Eyheramendy Susana, Marchini Jonathan, McVean Gilean, Myers Simon, Donnelly Peter
Department of Statistics, University of Oxford, Oxford, OX1 3TG, United Kingdom.
Genome Res. 2007 Jan;17(1):88-95. doi: 10.1101/gr.5675406. Epub 2006 Nov 9.
Genome-wide association studies are still constrained by the cost of genotyping. For this reason, the selection of a reduced set of markers or tags able to capture a significant proportion of the genetic variation is an important aspect of these studies. Most tagging SNP selection methods have been successful in capturing the genetic variation of the data from which the tags have been chosen. However, when these tags are used in an independent data set, a significant proportion of the remaining SNPs (non-tags) are not captured and, in most cases, there is no information on which SNPs are captured. We propose to use a probabilistic model to predict the non-tags based on a set of tags, as a way to capture genetic variation. An important advantage of this method is that it directly predicts the genotype of the non-tags with which we can test for association with the phenotype and which could help to elucidate the location of genes responsible for increasing disease susceptibility. Additionally, this method provides an estimate of the probabilities with which the predictions are made, which reflects the confidence of the probabilistic model. We also propose new methods to select the tagging SNPs. We empirically show by using HapMap data that our approach is able to capture significantly more genetic variation than methods based solely on a pairwise LD measure.

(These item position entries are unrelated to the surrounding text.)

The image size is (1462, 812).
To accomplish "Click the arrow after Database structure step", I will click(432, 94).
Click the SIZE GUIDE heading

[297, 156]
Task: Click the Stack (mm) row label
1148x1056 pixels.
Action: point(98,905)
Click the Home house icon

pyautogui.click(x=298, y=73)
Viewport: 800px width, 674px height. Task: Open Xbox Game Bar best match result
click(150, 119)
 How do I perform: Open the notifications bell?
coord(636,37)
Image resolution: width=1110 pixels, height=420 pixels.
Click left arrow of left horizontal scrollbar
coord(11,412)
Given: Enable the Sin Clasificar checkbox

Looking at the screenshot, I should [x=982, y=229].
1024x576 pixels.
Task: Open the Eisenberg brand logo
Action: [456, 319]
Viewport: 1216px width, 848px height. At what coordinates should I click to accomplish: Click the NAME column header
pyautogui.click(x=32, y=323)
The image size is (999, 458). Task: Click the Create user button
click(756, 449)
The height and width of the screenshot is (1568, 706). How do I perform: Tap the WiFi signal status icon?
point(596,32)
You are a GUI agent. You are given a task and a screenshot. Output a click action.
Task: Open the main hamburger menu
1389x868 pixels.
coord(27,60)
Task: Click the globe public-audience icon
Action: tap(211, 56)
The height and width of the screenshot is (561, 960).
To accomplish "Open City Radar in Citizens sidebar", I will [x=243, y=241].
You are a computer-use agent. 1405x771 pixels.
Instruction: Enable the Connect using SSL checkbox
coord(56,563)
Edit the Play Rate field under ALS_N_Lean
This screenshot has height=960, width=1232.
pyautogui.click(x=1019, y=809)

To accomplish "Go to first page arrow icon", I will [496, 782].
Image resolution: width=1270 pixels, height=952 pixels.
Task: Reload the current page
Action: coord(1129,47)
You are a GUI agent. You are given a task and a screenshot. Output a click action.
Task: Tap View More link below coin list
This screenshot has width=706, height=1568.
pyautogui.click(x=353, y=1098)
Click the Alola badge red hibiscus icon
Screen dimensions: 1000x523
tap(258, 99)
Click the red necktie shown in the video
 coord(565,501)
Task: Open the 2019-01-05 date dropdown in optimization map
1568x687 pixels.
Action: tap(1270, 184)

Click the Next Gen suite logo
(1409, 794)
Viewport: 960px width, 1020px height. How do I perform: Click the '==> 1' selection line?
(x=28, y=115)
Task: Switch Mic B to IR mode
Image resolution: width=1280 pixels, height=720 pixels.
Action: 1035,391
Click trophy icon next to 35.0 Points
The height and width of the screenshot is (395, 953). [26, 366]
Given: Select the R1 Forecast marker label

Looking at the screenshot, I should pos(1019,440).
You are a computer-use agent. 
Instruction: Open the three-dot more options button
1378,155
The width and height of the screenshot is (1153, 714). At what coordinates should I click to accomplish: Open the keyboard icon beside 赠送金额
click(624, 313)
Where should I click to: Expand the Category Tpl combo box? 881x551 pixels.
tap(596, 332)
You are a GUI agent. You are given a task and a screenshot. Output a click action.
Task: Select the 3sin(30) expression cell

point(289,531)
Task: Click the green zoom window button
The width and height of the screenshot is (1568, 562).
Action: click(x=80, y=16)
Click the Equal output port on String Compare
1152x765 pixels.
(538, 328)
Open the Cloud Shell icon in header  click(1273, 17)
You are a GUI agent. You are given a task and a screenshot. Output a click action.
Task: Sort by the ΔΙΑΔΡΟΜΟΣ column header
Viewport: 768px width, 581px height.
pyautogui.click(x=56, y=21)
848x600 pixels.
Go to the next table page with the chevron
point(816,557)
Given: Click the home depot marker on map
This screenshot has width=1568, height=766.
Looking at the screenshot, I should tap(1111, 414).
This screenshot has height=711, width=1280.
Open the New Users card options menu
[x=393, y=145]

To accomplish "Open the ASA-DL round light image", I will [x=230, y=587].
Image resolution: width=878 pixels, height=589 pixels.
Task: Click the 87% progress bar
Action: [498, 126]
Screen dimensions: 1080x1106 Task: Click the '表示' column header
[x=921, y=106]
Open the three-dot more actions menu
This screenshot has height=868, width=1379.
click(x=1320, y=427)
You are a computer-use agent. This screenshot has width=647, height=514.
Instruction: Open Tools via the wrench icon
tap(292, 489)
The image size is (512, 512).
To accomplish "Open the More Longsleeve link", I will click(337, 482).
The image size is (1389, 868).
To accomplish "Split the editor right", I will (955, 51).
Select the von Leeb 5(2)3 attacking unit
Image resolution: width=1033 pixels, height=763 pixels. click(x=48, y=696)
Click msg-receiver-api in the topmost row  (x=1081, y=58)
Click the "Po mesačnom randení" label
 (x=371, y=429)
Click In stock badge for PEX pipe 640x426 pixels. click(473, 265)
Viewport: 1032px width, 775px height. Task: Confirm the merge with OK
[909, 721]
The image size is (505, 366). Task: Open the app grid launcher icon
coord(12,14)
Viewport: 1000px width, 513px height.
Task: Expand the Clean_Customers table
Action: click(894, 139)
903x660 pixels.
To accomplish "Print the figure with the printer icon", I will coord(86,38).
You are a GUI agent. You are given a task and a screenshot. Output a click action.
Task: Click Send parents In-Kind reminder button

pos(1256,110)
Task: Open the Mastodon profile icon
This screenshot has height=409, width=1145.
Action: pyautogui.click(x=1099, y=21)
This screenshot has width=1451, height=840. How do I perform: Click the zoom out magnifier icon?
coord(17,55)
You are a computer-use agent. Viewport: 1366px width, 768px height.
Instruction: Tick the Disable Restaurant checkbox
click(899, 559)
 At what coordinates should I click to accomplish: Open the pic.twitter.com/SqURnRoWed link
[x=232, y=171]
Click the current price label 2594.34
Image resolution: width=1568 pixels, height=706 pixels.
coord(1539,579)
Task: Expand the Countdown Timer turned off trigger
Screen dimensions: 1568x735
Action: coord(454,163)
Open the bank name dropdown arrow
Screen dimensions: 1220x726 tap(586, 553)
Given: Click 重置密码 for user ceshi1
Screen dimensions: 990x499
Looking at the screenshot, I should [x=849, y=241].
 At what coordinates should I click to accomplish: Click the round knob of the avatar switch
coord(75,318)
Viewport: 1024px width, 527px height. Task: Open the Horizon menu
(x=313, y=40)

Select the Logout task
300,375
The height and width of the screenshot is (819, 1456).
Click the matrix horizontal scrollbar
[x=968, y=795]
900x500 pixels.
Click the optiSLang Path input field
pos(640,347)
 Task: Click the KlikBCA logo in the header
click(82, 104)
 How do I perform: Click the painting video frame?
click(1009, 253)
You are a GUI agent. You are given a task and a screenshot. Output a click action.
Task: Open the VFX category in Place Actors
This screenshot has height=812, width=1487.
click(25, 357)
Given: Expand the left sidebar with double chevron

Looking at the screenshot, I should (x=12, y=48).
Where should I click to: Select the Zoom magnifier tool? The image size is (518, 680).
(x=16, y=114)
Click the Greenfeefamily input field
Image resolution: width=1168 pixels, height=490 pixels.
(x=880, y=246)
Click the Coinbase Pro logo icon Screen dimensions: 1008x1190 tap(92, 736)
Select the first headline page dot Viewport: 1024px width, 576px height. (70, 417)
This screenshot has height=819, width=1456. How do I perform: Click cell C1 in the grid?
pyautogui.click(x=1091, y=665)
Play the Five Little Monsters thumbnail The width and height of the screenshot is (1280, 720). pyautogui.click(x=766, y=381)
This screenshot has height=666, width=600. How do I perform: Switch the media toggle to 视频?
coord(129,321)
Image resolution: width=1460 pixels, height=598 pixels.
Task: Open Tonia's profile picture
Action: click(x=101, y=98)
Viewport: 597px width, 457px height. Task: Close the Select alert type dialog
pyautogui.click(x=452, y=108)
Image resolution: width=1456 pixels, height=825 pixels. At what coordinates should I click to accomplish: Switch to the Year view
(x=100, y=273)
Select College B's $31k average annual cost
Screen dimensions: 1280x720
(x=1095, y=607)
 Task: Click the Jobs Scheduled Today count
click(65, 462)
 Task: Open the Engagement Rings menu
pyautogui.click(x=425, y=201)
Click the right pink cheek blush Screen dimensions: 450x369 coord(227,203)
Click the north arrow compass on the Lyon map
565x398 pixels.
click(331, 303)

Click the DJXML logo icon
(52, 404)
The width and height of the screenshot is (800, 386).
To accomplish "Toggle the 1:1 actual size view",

全基因组关联研究仍然受到基因分型成本的限制。因此,选择一组能够捕获相当比例遗传变异的简化标记或标签是这些研究的一个重要方面。大多数标签单核苷酸多态性(SNP)选择方法在捕获用于选择标签的数据的遗传变异方面都很成功。然而,当这些标签用于独立数据集时,相当比例的其余SNP(非标签)未被捕获,并且在大多数情况下,没有关于哪些SNP被捕获的信息。我们建议使用概率模型基于一组标签来预测非标签,以此作为捕获遗传变异的一种方法。该方法的一个重要优点是它直接预测非标签的基因型,我们可以用其来测试与表型的关联,这有助于阐明导致疾病易感性增加的基因的位置。此外,该方法提供了预测所基于的概率估计,这反映了概率模型的可信度。我们还提出了选择标签SNP的新方法。通过使用HapMap数据,我们通过实证表明,我们的方法比仅基于成对连锁不平衡(LD)测量的方法能够捕获显著更多的遗传变异。